Without SparkContext no computation (as a Spark job) can be started.
A Spark application is an instance of SparkContext. Or, put it differently, a Spark context constitutes a Spark application.

A Spark application is uniquely identified by a pair of the application and application attempt ids.

package pl.japila.spark

import org.apache.spark.{SparkContext, SparkConf}

object SparkMeApp {
  def main(args: Array[String]) {

    val masterURL = "local[*]"  (1)

    val conf = new SparkConf()  (2)
      .setAppName("SparkMe Application")

    val sc = new SparkContext(conf) (3)

    val fileName = util.Try(args(0)).getOrElse("build.sbt")

    val lines = sc.textFile(fileName).cache() (4)

    val c = lines.count() (5)
    println(s"There are $c lines in $fileName")
1 Master URL to connect the application to
2 Create Spark configuration
3 Create Spark context
4 Create lines RDD
5 Execute count action
Spark shell creates a Spark context and SQL context for you at startup.

When a Spark application starts (using spark-submit script or as a standalone application), it connects to Spark master as described by master URL. It is part of Spark context’s initialization.

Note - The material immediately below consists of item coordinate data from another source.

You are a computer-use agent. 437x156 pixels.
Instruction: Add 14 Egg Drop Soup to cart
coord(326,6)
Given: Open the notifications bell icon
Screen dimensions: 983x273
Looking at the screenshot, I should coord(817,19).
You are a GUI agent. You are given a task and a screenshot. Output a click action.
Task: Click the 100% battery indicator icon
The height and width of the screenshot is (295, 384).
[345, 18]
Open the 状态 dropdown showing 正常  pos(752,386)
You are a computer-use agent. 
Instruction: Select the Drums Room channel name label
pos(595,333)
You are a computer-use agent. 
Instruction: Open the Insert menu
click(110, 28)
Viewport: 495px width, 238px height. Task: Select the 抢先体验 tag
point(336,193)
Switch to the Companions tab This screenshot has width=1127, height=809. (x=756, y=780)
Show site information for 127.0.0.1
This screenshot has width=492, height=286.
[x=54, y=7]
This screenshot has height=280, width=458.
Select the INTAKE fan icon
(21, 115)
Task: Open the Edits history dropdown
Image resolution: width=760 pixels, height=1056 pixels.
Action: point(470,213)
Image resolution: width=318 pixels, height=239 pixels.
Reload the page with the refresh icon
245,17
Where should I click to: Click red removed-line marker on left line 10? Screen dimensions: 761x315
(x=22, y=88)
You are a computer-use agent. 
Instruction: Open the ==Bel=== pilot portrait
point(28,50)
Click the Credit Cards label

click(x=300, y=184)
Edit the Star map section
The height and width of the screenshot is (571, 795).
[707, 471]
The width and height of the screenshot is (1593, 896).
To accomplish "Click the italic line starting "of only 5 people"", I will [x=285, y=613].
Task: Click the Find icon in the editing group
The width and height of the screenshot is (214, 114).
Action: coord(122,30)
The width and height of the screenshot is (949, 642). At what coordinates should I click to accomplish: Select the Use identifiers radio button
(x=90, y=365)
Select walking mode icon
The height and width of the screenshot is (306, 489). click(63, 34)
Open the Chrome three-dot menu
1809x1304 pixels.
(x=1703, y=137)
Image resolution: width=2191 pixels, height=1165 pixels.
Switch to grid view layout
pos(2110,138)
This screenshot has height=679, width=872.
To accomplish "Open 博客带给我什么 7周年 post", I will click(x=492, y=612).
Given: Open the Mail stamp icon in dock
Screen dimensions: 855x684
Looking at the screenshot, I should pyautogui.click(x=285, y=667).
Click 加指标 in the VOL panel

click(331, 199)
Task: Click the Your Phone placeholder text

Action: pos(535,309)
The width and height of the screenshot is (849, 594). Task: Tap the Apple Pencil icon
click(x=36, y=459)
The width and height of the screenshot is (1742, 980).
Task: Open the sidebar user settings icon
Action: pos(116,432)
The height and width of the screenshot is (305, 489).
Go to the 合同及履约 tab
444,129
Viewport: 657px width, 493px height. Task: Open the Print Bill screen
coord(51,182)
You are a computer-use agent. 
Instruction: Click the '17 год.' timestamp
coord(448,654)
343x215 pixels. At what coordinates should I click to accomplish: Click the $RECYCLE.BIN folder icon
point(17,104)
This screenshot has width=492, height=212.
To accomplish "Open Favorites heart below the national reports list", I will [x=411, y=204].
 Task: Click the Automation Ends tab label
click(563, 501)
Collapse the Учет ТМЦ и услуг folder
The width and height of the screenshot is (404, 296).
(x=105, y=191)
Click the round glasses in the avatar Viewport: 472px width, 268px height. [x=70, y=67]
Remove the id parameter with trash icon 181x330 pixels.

spark submit master workers
Figure 1. Submitting Spark application to master using master URL
Your Spark application can run locally or on the cluster which is based on the cluster manager and the deploy mode (--deploy-mode). Refer to Deployment Modes.

You can then create RDDs, transform them to other RDDs and ultimately execute actions. You can also cache interim RDDs to speed up data processing.

After all the data processing is completed, the Spark application finishes by stopping the Spark context.